The German led them to qualification after a third place finish in group F behind Northern Ireland & Romania, and a play-off with Norway- who were dispatched 3-1. Drawn again in Group F of the tournament itself, they were paired with Austria (whom they had in a sense played alongside during the Anschluss years), Iceland & Portugal.

 

A win & two draws was enough to see them top- beating Austria 2-1 a great start prior to draws with Iceland & the Portuguese. That set up a last 16 tie with Belgium, who swatted them aside 4-0.

 

The World Cup has been minus a Magyar presence since the year prior to my own birth. Their first group match of that 1986 finals was a 6-0 hiding by the Soviets, swiftly followed up with a 2-0 win over Canada & 3-0 beating by France.

 

Failure to qualify for any tournaments outside the Olympics led to their lowest FIFA ranking to date by 1996, as they dropped to 87th. Not even the 1993 return of Puskás as manager lifted the gloom, as he lasted only four matches.

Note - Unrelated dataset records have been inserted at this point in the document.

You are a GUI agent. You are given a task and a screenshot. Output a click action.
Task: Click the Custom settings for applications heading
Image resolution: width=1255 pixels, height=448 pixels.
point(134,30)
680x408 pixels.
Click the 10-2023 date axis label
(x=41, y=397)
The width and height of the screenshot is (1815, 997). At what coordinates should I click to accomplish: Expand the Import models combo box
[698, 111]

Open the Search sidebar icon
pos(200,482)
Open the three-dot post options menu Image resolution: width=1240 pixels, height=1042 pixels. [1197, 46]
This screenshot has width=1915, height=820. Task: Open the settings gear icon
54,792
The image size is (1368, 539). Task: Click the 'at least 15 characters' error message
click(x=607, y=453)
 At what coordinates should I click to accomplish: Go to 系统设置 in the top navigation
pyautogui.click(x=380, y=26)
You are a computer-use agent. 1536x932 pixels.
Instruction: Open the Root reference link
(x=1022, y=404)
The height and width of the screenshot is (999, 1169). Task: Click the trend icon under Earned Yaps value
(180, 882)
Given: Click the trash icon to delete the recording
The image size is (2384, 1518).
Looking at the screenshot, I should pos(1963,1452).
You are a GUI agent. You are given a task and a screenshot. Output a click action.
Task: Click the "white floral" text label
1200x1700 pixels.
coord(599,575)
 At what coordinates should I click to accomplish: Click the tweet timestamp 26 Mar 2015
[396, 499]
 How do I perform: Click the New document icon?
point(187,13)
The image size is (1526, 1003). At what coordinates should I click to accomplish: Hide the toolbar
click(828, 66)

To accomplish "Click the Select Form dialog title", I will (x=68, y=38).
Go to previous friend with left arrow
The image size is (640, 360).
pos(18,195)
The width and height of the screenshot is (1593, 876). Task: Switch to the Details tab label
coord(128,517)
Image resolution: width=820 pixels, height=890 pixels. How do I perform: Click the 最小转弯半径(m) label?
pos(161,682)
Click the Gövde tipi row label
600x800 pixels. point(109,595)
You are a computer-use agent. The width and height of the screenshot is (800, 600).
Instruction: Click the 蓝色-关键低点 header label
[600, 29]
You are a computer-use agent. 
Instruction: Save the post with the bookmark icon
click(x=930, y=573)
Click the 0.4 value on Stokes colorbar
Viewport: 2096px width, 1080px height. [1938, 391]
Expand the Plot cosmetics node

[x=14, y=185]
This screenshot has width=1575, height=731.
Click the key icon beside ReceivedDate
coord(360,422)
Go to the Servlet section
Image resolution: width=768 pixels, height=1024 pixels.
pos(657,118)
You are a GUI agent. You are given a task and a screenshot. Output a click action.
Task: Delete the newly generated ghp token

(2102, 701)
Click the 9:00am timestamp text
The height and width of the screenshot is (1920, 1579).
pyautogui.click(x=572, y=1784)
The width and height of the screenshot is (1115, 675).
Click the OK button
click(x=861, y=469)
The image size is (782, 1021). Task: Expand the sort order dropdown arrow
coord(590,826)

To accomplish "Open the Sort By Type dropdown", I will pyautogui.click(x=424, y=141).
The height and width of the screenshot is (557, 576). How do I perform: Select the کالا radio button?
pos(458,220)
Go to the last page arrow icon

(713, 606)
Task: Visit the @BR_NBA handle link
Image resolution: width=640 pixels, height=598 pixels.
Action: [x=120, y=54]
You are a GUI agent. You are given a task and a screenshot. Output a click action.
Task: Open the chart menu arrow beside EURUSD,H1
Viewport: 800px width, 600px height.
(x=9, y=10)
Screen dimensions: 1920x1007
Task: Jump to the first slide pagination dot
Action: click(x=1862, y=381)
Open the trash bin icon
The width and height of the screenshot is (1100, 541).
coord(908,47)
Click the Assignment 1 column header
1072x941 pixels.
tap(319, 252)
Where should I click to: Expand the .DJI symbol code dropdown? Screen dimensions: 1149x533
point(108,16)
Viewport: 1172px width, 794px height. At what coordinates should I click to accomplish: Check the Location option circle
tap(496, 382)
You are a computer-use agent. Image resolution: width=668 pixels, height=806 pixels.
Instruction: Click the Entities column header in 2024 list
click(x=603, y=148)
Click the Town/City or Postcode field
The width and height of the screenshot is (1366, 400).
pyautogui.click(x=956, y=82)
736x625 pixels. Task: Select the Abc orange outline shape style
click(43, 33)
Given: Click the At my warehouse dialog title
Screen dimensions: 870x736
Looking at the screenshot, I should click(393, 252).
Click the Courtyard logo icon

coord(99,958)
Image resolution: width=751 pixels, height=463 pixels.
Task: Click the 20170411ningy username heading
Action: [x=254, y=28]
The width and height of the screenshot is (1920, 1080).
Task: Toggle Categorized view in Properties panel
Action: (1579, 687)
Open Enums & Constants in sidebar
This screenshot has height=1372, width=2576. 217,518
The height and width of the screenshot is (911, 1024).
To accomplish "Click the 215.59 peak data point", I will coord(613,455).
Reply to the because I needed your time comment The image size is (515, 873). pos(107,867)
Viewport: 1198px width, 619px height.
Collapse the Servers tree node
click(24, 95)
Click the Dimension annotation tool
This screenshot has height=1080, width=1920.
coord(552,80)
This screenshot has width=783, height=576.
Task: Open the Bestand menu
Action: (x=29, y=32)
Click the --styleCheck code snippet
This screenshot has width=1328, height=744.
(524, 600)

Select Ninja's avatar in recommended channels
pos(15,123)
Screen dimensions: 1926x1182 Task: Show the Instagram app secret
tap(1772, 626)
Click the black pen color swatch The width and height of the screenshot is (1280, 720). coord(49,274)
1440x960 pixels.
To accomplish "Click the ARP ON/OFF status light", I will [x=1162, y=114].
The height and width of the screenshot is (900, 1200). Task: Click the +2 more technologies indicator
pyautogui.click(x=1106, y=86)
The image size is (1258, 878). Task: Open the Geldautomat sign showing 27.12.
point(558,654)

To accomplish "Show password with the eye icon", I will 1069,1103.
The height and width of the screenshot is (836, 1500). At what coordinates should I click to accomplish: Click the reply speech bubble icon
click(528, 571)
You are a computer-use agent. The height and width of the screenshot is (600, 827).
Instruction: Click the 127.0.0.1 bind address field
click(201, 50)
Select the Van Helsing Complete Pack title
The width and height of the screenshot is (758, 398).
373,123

One of his later successors, Peter Bozsik, would also walk out following a Euro 2008 qualifying campaign which saw them hit the low of losing to the minnows of Malta.

 

Even looking outside of the country for managers was seemingly a failed experiment as neither Lothar Matthaus nor Dutchman Erwin Koeman (Ronald's brother) could stop the slump. This then paved the way for Storck to work a minor miracle, before being sacked for failing to get to last year's World Cup in Russia, qualifying having included a loss to Andorra along the way.

 

Marco Rossi's subsequent (& currently ongoing) reign, assisted by former West Brom man Zoltan Gera, has latterly brought with it some encouraging results in the new Nations League. Euro 2020 qualification currently finding them top of Group E after wins over CroatiaAzerbaijan & Wales, a decent recovery from an opening loss to Slovakia. Time will, as it always does, tell whether that will be enough to wake this giant from a long sleep!